Medidas restritivas atípicas ou medidas coercitivas atípicas ou medidas indiretas atípicas ou simplesmente medidas atípicas, são os diversos termos jurídicos dispensados às determinações judiciais executivas não previstas em lei, mas permitidas aos magistrados, em razão do poder de direção que exercem no processo.
De acordo com a legislação atual, pode ser considerada medida atípica qualquer alternativa indutiva, coercitiva ou mandamental, determinada subsidiariamente pelo magistrado, para obrigar o devedor a cumprir ordem judicial e garantir ao credor a satisfação de seu direito.
No universo das medidas atípicas, não há limites para a criatividade, e, em razão disso, temendo a banalização e o abuso do seu uso em decisões judiciais, os Tribunais Superiores resolveram impor algumas regras.
Em resumo, as medidas atípicas só devem ser deferidas em casos extremos, quando as vias típicas previstas em lei não viabilizarem a satisfação da dívida, mediante decisões fundamentadas, e com observância dos afamados princípios da proporcionalidade e da razoabilidade.
Na prática, os devedores têm ficado cada vez mais sofisticados na “arte” de ocultar patrimônio para fugir de dívidas, deixando os credores “a ver navios”, enquanto continuam desfrutando das regalias que a vida de calotes lhes proporciona.

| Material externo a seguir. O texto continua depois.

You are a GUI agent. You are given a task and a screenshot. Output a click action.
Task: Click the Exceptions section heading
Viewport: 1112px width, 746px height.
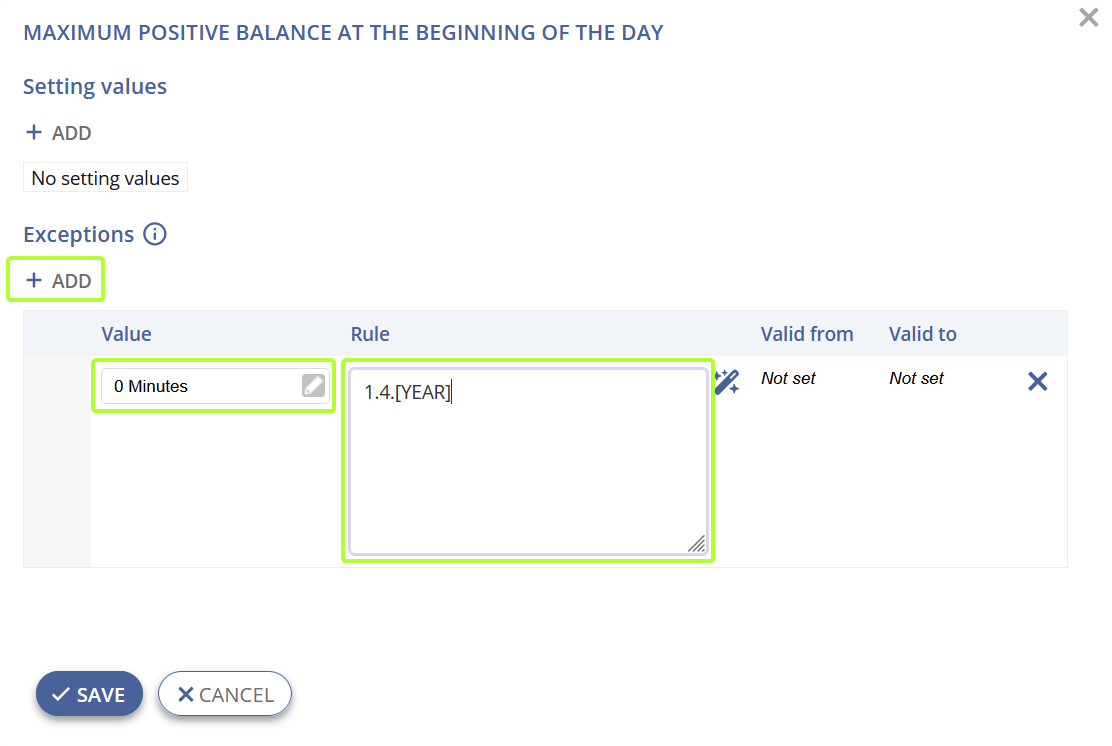(x=79, y=234)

Neste cenário, as determinações judiciais de medidas atípicas restritivas têm-se tornado mais habituais, especialmente a suspensão do passaporte e da CNH, sendo esta já possível eletronicamente, por meio do RENAJUD.
Porém, no afã de pôr um fim ao descaramento do devedor mal intencionado, os magistrados têm adotado meios executivos cada vez mais audaciosos, para não dizer inusitados, que vão muito além do bloqueio do cartão de crédito, ou restrição da CNH e do passaporte, os quais, de fato, sejam capazes de incomodar e tirar o devedor da zona de conforto.
Um bom exemplo disso é o caso emblemático do Náutico, clube centenário do futebol pernambucano, que teve a sua marca penhorada por decisão judicial*, em decorrência de dívidas trabalhistas. A perda da marca implica a proibição ao time de gerir os contratos de licenciamento da marca, de seu uso em produtos como boné, camisas, canecas, de sua veiculação em mídias em geral, dentre outras. Há quem diga que o time perderia a sua própria identidade.
No contexto dos meios executivos atípicos, instaura-se uma verdadeira queda de braço: de um lado, a AUTORIDADE judicial; de outro, a RESISTÊNCIA do devedor. Seria possível falar-se em abuso de autoridade ou abuso de jurisdição?
Será que o devedor resistiria ao cumprimento de uma ordem judicial, mesmo tendo que deixar de viajar ao exterior, de dirigir, de pedir iguarias em restaurantes por aplicativos, de usar o cartão de crédito, ou ficar sem internet, por exemplo? Se as lojas fossem proibidas de abrir aos sábados ou de utilizar suas marcas? O que mais poderia ser feito para coagir o executado ao cumprimento da obrigação?